Sources & References

  1. Regulation (EU) 2022/2554 (DORA) — EUR-Lex — Official Journal text; Articles 28, 29, and 30 references
  2. Commission Implementing Regulation (EU) 2024/2956 — EUR-Lex — ITS on the standard templates for the Register of Information
  3. Commission Delegated Regulation (EU) 2025/532 — EUR-Lex — RTS on subcontracting ICT services supporting critical or important functions
  4. EBA — Preparation for DORA application: Register of Information reporting resources — Data model, validation rules, and data-quality materials
  5. EBA — Joint RTS on subcontracting — Status and application date of the subcontracting RTS
  6. Central Bank of Ireland — Reporting of Registers of Information — Example NCA submission window for 2026
  7. FCA PS21/3 — Building Operational Resilience — UK operational resilience regime
  8. Finanstilsynet — Norwegian DORA Act in force 1 July 2025 — Norwegian implementation and competent authority

Download this template

Version 1.0 · Updated Jul 3, 2026 · Free, no email required

Frequently Asked Questions

What is the DORA Register of Information?

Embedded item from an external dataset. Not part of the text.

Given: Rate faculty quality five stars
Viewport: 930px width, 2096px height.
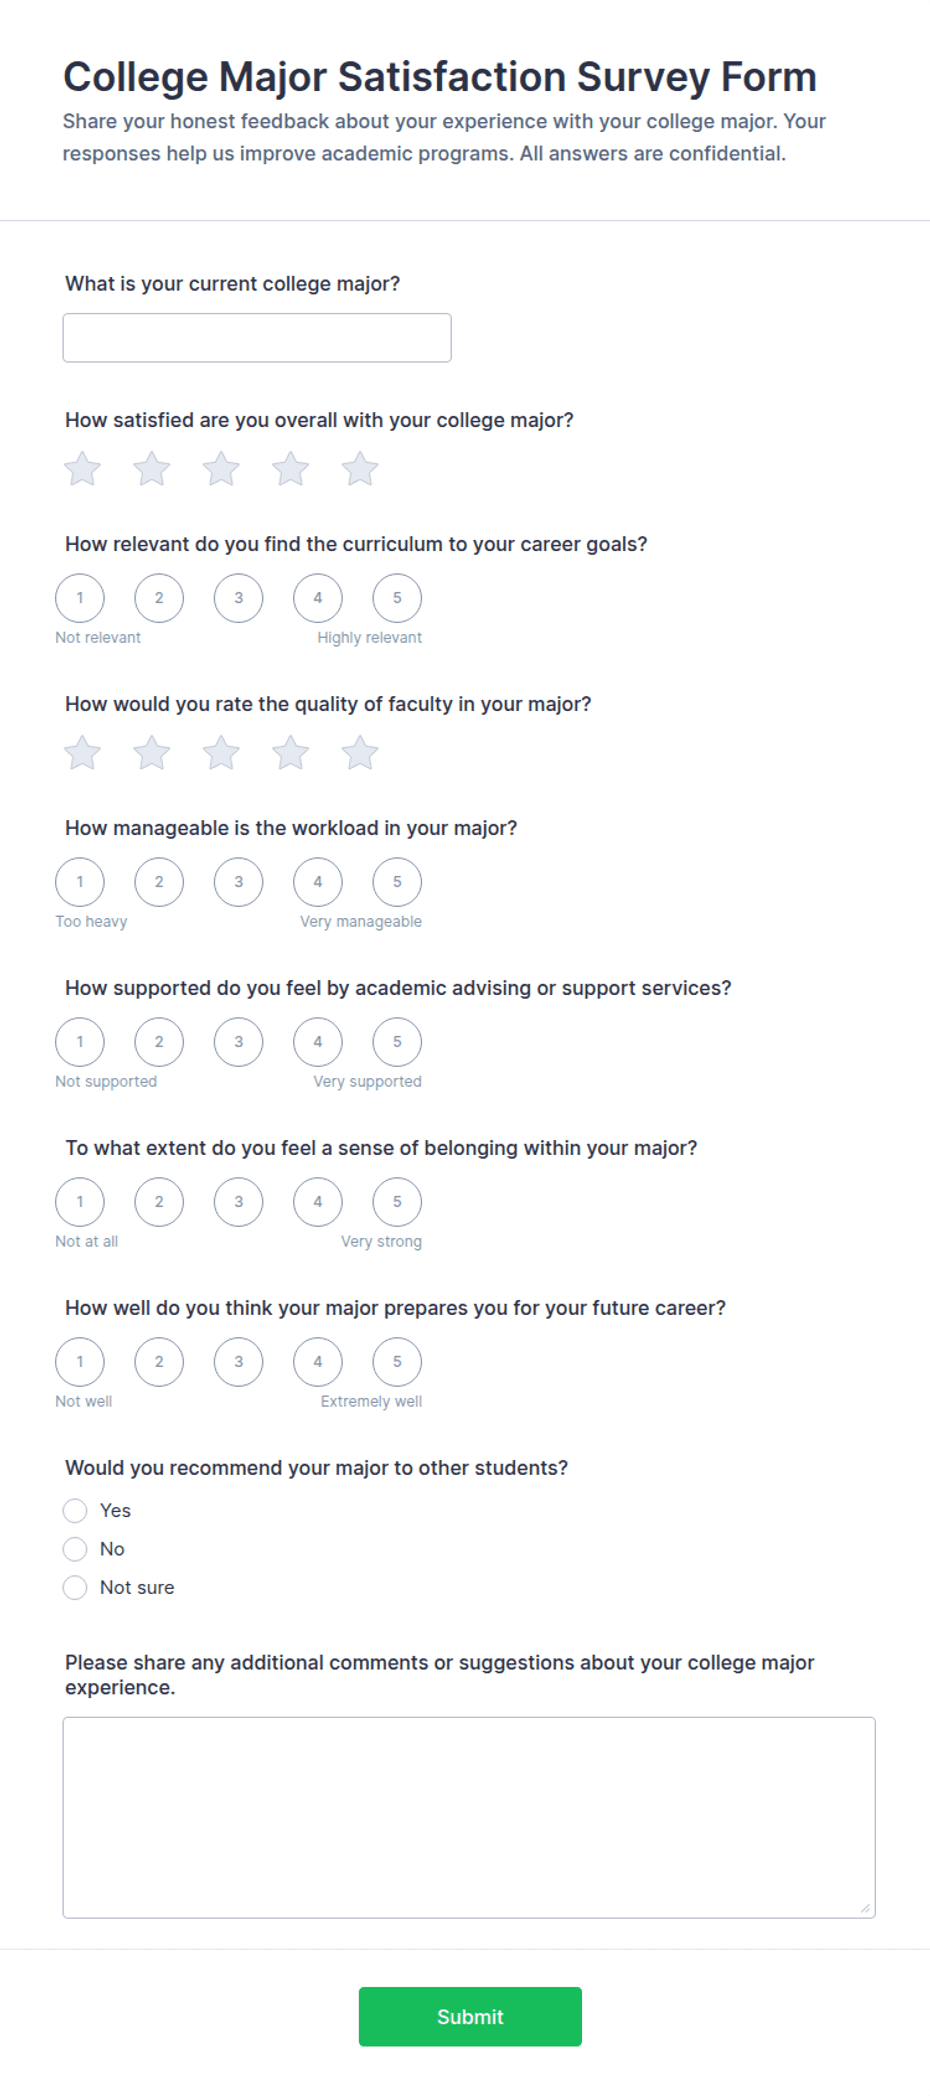Looking at the screenshot, I should pos(360,753).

The Register of Information is the structured register of all contractual arrangements on the use of ICT services that financial entities must maintain under Article 28(3) of Regulation (EU) 2022/2554 (DORA). It must be kept at entity, sub-consolidated, and consolidated levels, distinguish arrangements that support critical or important functions, and be reported to the national competent authority using the standard templates in Commission Implementing Regulation (EU) 2024/2956.

What evidence should financial entities collect from ICT providers under DORA?

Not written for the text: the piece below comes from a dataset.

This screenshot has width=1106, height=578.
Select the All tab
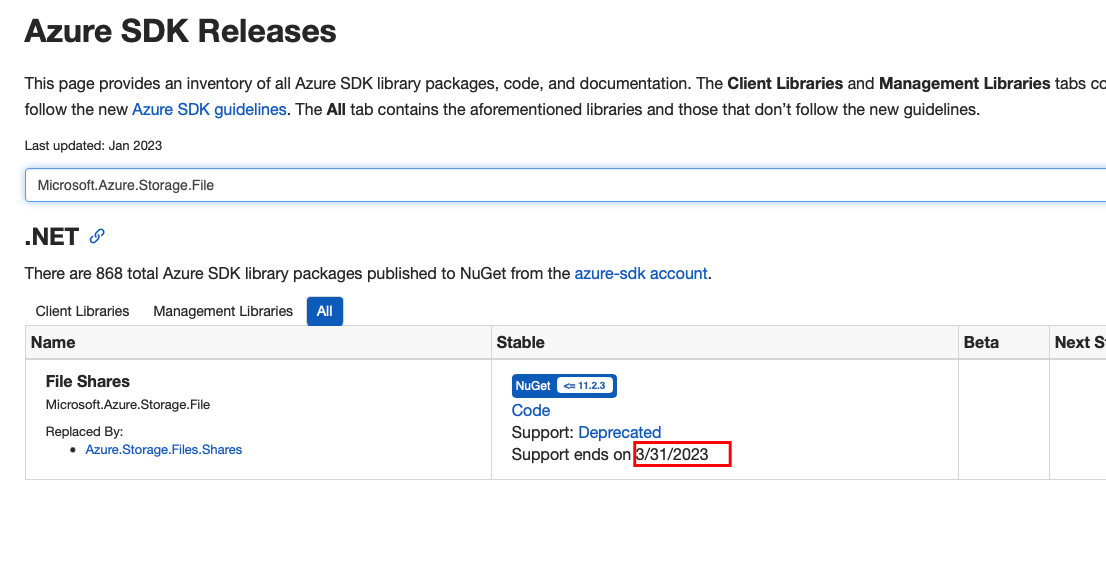pyautogui.click(x=324, y=311)
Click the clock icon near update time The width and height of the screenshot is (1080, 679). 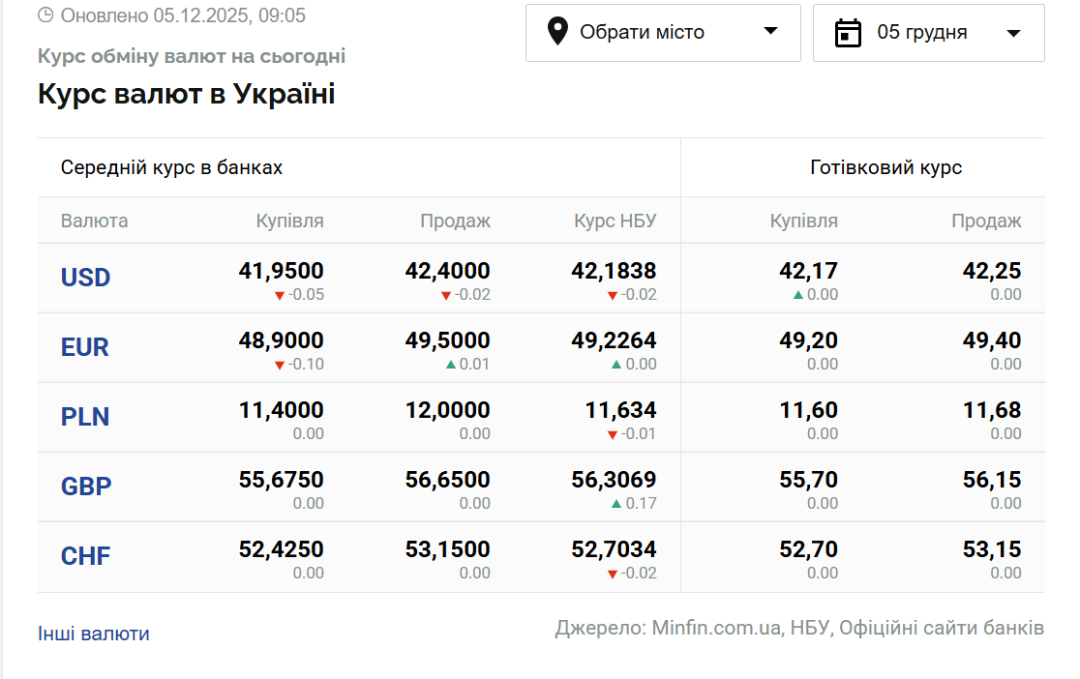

It depends on criticality. For ICT services supporting critical or important functions, DORA Article 30(3) requires contractual rights to full service-level reporting, incident cooperation, TLPT participation, ongoing monitoring with audit and inspection rights, and exit support — so entities should collect SLA reports, ISO/IEC 27001 certificates or ISAE assurance reports, resilience test results, subcontracting-chain disclosures, and tested exit plans. For non-critical services, baseline Article 30(2) evidence such as service descriptions, data locations, and security commitments is sufficient.

Is there a single EU deadline for the Register of Information submission in 2026?

No. National competent authorities set their own submission windows for financial entities — for example, the Central Bank of Ireland collected 2026 registers between 2 and 31 March 2026 with a 31 December 2025 reference date. The 31 March date constrains when NCAs forward consolidated registers to the ESAs, not when every firm files. Always confirm the window with your own competent authority.

What must a DORA exit strategy include?

Under Article 28(8), exit strategies for ICT services supporting critical or important functions must be comprehensive, documented, sufficiently tested, and periodically reviewed. They must identify alternative solutions, include transition plans to remove services and data from the provider and transfer them securely to an alternative provider or in-house, and be backed by contingency measures that keep the business running if the provider fails or service quality deteriorates.

Does DORA apply in the UK?

No. The UK has no direct DORA equivalent. UK firms follow the FCA/PRA operational resilience regime (FCA PS21/3 and PRA SS1/21, fully in force since 31 March 2025) built on important business services and impact tolerances, plus the critical third parties regime under FSMA 2023. The UK regime requires internal mapping and self-assessment but no DORA-style Register of Information submission.

Does DORA apply in Norway?

Yes. DORA was incorporated into the EEA Agreement on 20 February 2025, and Norway's national DORA Act (Lov om digital operasjonell motstandsdyktighet i finanssektoren) entered into force on 1 July 2025, replacing the former ICT Regulation for in-scope entities. Finanstilsynet is the competent authority and collects incident reports and register information from Norwegian financial entities.